[Raw data Boundary: Start]
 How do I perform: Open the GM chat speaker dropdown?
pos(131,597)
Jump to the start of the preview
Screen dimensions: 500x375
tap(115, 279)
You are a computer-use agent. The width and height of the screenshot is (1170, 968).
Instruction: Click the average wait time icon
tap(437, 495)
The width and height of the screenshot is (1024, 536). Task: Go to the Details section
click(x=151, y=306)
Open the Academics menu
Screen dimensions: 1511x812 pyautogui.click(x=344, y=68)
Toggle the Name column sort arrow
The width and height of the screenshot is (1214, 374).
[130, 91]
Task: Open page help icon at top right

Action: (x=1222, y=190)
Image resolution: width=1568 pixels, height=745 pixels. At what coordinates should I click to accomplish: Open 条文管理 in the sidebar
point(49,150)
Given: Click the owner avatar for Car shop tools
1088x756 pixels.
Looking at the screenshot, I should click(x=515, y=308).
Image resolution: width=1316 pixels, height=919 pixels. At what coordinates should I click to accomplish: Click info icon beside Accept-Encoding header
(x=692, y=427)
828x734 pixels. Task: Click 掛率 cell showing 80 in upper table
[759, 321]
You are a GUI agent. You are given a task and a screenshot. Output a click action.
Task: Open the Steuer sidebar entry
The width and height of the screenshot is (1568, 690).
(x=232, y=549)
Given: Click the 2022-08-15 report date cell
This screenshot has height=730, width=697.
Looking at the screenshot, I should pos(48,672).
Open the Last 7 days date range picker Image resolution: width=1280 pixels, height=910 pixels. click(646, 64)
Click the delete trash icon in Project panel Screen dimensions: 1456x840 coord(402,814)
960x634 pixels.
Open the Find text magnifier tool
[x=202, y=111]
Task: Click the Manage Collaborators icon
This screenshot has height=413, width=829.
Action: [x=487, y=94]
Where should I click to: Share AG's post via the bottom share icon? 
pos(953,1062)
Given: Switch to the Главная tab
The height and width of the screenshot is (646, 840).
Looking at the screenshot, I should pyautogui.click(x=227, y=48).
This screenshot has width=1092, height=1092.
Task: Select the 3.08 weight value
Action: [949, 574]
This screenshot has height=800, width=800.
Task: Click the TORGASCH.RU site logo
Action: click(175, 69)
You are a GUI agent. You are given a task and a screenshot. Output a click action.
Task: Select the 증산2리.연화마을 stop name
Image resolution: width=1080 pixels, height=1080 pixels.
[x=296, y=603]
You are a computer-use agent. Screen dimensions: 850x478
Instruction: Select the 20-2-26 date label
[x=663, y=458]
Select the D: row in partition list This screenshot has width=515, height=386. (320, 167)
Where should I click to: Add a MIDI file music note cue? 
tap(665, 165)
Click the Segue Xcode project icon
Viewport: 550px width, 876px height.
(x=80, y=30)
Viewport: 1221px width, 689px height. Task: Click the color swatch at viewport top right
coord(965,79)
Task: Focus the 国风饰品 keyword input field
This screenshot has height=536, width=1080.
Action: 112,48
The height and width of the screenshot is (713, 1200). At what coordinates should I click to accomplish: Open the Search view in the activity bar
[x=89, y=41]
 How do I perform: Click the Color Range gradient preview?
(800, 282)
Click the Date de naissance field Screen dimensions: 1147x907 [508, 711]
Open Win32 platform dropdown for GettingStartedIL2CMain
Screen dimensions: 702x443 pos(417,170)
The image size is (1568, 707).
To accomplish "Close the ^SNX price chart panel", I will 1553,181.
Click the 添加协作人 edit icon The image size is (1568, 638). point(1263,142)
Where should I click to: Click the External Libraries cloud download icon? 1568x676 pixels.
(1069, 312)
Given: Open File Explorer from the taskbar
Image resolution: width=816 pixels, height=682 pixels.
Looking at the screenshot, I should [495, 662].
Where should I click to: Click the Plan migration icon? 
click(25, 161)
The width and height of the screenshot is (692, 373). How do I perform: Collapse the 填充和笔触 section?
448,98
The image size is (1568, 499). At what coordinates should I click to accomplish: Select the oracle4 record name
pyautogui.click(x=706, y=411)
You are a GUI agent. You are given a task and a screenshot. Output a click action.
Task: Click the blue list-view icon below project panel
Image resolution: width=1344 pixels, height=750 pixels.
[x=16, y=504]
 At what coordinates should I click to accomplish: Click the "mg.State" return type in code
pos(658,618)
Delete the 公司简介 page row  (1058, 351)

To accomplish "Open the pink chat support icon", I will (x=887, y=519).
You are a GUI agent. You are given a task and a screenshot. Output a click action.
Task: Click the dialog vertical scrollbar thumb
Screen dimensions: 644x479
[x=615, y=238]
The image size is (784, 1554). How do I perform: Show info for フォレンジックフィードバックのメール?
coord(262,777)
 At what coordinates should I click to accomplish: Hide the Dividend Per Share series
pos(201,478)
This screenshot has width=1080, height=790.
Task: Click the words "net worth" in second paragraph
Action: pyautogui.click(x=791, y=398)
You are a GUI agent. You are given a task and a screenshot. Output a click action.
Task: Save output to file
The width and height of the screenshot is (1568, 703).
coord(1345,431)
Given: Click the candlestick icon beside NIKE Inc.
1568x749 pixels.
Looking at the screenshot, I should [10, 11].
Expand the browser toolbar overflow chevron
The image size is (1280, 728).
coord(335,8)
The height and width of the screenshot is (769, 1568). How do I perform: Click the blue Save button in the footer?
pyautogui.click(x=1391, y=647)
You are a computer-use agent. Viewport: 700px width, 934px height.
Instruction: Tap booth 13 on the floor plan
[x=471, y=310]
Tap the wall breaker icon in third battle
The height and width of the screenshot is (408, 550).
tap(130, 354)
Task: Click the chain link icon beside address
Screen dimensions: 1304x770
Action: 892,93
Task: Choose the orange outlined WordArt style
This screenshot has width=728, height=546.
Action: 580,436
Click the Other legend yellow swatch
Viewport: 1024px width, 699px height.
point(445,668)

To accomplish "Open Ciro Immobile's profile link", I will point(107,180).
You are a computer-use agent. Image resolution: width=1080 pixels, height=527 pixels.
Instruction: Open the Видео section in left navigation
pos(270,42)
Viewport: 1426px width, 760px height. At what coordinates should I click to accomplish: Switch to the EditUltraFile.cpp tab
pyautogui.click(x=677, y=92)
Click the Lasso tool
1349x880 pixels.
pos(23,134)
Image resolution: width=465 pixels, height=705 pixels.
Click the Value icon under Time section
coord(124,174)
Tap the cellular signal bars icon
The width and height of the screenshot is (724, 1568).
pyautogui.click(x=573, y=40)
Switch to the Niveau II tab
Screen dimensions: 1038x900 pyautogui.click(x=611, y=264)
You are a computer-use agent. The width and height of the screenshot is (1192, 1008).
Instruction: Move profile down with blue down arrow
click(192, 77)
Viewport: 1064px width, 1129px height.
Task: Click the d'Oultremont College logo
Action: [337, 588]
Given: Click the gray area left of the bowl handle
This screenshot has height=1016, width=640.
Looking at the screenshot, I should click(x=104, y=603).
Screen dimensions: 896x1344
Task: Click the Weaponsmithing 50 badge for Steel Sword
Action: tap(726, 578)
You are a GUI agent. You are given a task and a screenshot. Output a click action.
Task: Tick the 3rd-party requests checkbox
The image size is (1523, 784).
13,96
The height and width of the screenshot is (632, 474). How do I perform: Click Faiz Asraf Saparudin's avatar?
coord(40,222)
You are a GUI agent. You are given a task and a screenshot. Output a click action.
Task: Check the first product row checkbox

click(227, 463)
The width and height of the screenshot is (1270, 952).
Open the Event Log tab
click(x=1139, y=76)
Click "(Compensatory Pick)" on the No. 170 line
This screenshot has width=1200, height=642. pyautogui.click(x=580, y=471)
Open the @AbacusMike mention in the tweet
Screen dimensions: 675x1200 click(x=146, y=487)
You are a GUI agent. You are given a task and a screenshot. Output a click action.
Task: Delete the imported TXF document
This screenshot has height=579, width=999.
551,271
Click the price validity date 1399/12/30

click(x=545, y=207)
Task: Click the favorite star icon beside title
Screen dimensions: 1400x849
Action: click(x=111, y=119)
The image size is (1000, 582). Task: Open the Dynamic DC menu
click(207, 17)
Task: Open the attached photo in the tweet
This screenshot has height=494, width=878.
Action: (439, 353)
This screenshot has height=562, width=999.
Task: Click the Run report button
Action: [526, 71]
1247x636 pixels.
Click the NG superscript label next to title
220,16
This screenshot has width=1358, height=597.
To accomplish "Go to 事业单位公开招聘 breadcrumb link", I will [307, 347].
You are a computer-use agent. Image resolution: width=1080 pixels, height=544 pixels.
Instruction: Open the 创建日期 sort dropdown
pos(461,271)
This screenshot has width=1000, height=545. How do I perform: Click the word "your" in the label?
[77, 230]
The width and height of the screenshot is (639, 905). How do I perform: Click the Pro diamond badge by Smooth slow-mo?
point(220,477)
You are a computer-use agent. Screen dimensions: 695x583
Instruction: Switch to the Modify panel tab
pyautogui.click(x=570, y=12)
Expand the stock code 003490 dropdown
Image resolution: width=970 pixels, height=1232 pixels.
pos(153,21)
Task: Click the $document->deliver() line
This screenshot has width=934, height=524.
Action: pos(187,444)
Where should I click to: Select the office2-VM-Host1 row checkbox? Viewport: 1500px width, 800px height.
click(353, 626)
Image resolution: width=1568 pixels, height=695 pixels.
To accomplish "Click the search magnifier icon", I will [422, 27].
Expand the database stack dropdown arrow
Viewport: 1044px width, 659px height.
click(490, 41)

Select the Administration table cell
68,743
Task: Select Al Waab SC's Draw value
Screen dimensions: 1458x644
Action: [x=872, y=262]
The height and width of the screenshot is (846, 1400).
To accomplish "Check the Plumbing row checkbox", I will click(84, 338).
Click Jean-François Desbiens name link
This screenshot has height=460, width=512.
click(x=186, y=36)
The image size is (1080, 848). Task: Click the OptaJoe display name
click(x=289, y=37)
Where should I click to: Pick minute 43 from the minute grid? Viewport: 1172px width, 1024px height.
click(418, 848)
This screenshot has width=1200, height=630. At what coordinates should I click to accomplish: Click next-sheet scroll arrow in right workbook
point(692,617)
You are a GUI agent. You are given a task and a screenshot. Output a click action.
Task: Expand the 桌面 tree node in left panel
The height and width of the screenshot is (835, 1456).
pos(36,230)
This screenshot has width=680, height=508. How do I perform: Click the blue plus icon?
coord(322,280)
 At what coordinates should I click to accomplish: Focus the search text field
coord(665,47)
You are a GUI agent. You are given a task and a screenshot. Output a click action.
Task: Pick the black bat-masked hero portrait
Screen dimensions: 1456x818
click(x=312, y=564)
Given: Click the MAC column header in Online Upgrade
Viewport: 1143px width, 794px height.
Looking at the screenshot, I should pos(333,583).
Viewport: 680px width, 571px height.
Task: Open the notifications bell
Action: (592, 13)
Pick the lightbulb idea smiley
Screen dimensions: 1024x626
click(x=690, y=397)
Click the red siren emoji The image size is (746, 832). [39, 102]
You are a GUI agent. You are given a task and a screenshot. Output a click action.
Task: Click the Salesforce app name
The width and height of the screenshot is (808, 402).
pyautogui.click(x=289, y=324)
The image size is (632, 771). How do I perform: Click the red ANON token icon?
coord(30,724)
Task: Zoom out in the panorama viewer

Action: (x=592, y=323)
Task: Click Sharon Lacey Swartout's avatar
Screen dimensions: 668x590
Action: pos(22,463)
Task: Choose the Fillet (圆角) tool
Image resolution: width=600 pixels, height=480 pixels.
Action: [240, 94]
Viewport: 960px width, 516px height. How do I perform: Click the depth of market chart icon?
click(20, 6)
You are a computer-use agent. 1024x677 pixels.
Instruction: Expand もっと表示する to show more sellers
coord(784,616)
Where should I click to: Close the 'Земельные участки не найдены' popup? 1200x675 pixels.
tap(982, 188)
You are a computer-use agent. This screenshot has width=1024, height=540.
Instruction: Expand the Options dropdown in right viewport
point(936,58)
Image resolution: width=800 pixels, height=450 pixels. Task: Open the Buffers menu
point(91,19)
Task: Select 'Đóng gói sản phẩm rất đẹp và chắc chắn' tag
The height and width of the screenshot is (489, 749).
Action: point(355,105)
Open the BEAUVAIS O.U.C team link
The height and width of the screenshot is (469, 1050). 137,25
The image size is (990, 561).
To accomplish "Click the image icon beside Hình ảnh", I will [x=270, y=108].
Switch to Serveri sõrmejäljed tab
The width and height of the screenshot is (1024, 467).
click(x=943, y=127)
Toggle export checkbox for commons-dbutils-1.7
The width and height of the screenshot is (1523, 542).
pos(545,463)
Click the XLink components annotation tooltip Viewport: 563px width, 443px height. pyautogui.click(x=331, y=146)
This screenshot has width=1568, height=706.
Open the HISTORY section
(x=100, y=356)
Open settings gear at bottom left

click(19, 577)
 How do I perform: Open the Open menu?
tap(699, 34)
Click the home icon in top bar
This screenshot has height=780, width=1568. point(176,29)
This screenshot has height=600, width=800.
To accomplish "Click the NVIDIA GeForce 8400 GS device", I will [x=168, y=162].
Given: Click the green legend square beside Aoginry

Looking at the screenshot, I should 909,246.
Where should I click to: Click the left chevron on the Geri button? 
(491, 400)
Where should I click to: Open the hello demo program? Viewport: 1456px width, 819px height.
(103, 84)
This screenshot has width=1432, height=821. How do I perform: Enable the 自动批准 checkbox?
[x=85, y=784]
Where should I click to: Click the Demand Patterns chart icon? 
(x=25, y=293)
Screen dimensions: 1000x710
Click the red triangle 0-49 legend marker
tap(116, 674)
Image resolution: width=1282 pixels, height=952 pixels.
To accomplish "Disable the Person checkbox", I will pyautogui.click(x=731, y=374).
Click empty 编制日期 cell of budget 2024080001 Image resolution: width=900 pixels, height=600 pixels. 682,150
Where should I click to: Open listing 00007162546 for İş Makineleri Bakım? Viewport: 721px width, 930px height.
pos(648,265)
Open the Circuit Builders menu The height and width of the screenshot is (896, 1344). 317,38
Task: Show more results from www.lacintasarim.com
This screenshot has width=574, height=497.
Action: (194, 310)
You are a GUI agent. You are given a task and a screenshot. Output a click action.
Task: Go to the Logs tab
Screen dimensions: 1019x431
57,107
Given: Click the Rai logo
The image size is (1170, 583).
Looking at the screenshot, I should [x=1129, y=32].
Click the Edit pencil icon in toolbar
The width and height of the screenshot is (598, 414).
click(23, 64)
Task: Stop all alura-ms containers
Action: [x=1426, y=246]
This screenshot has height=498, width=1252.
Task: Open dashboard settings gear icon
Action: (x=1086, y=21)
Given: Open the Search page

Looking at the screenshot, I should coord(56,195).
[Raw data Boundary: End]
- Activity -
Please copy the lines above from the line with "Instruction: Tap booth 13 on the floor plan" up to and including the line with "Task: Choose the orange", exactly as written and with nothing else.

- Answer to the exercise -
Instruction: Tap booth 13 on the floor plan
[x=471, y=310]
Tap the wall breaker icon in third battle
The height and width of the screenshot is (408, 550).
tap(130, 354)
Task: Click the chain link icon beside address
Screen dimensions: 1304x770
Action: 892,93
Task: Choose the orange outlined WordArt style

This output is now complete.